South Africa’s manufacturing production crashed 49.4% year-on-year in April of 2020, following an upwardly revised 5.5% slump March. The downturn in manufacturing output was extended for an eleventh consecutive month and was the sharpest on record, reflecting the strong impact of the global pandemic and a nationwide lockdown to control it. Output declines were seen across all categories, primarily motor vehicles, parts and accessories & other transport equipment (-98% vs -8.3%); glass and non-metallic mineral products (-83.4% vs -16.7%); textiles, clothing, leather & footwear (-75.5% vs -11.9%); furnishings (-83.5% vs -3.3%); basic iron and steel, non-ferrous metal products, metal products & machinery (-65.4% vs -8.3%); coke, petroleum products (-63.9% vs -21.7%) and rubber products (-77.2% vs -9%). On a seasonally adjusted monthly basis, manufacturing production plunged at a record 44.3%, after falling 1.2% in the prior month.

This sector represents a significant job market, valuable skill sets and critical economic power. In July 2020 despite Covid-19 pandemic manufacturing sector continued to signal a further month-on-month improvement for conditions, according to Absa Purchasing Managers’ Index (PMI).

More than half (52%) of the manufacturing industry’s national workforce resides in 3 metros; Johannesburg, Cape Town and eThekwini. In 2014, 25% of the national manufacturing workforce was recorded as being employed in Johannesburg. If one considers the statistics of the 9 provinces of South Africa, Gauteng employs that largest percentage of manufacturing workers, at 44%, Western Cape 19%, Kwazulu-Natal 19%, and the Eastern Cape 7%. All other provinces currently represent less than 5% each [Chart above ].

The number of people employed in the manufacturing sector has declined over the last few years. This number has gone from 1,44 million in 2005 to 1,19 million in 2014, to 1,1 million in 2019. Despite this, manufacturing has often been presented as one of the job sectors with the most promising potential to create jobs at respectable pay levels for unskilled and semi-skilled workers [Chart above ].

On 28 July 2020, Statistics South Africa (Stats SA) published the Quarterly employment statistics (QES) survey results for the first quarter of 2020. According to the survey, the formal non-agricultural sector shed 3 000 jobs in the first quarter of 2020. This brings the total number of persons employed in the formal non-agricultural sector in South Africa to 10,2 million.
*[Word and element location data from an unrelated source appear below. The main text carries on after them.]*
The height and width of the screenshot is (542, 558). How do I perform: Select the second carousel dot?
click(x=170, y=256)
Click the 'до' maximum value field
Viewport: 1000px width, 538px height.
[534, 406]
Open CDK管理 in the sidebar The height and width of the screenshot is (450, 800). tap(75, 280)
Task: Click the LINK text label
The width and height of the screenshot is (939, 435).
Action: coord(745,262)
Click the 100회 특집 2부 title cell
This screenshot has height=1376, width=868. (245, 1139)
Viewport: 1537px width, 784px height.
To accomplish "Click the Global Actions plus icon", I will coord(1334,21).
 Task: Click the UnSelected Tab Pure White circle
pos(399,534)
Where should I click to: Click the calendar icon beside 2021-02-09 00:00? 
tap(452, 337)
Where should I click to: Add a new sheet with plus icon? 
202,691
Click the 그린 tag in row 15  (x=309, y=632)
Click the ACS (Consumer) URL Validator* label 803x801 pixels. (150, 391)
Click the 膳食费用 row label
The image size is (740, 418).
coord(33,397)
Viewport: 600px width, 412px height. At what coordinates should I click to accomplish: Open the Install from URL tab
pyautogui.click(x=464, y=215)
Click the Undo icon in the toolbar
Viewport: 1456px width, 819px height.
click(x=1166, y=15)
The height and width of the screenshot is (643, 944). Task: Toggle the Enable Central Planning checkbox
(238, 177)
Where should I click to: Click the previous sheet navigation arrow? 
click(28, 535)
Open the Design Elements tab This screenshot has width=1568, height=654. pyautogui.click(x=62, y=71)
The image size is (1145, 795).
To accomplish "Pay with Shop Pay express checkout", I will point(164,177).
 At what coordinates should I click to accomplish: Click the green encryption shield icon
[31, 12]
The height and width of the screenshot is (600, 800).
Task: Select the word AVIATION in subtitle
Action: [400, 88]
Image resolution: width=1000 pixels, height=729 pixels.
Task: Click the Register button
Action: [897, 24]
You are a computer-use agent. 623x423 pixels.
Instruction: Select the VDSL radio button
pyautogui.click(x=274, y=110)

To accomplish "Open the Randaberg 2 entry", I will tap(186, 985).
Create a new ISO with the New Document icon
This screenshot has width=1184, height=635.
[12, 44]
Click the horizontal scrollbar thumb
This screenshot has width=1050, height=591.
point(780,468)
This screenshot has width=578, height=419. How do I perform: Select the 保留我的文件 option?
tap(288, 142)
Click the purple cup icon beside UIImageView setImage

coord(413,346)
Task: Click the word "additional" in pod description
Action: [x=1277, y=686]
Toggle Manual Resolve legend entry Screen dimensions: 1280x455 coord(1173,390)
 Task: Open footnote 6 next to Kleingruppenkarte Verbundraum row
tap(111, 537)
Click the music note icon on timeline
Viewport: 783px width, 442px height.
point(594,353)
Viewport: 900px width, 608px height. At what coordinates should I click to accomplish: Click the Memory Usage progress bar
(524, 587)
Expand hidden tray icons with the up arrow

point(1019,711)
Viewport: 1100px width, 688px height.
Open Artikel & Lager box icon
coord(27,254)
The survey further shows that three of the eight industries (trade, construction and manufacturing) reported a decrease quarter-on-quarter, while the electricity industry reported no change.

However, South African government has declared war on unemployment and seeks to create jobs by doing the following: Reversing spatial apartheid by building more homes near big cities where the work is; by introducing a policy that ensures that graduates are hired without work experience, by introducing skills programmes for young people to make them more employable; and by reducing the cost of data so that using the internet to apply for jobs can be cheaper, making the internet more accessible for the disenfranchised workers of South Africa.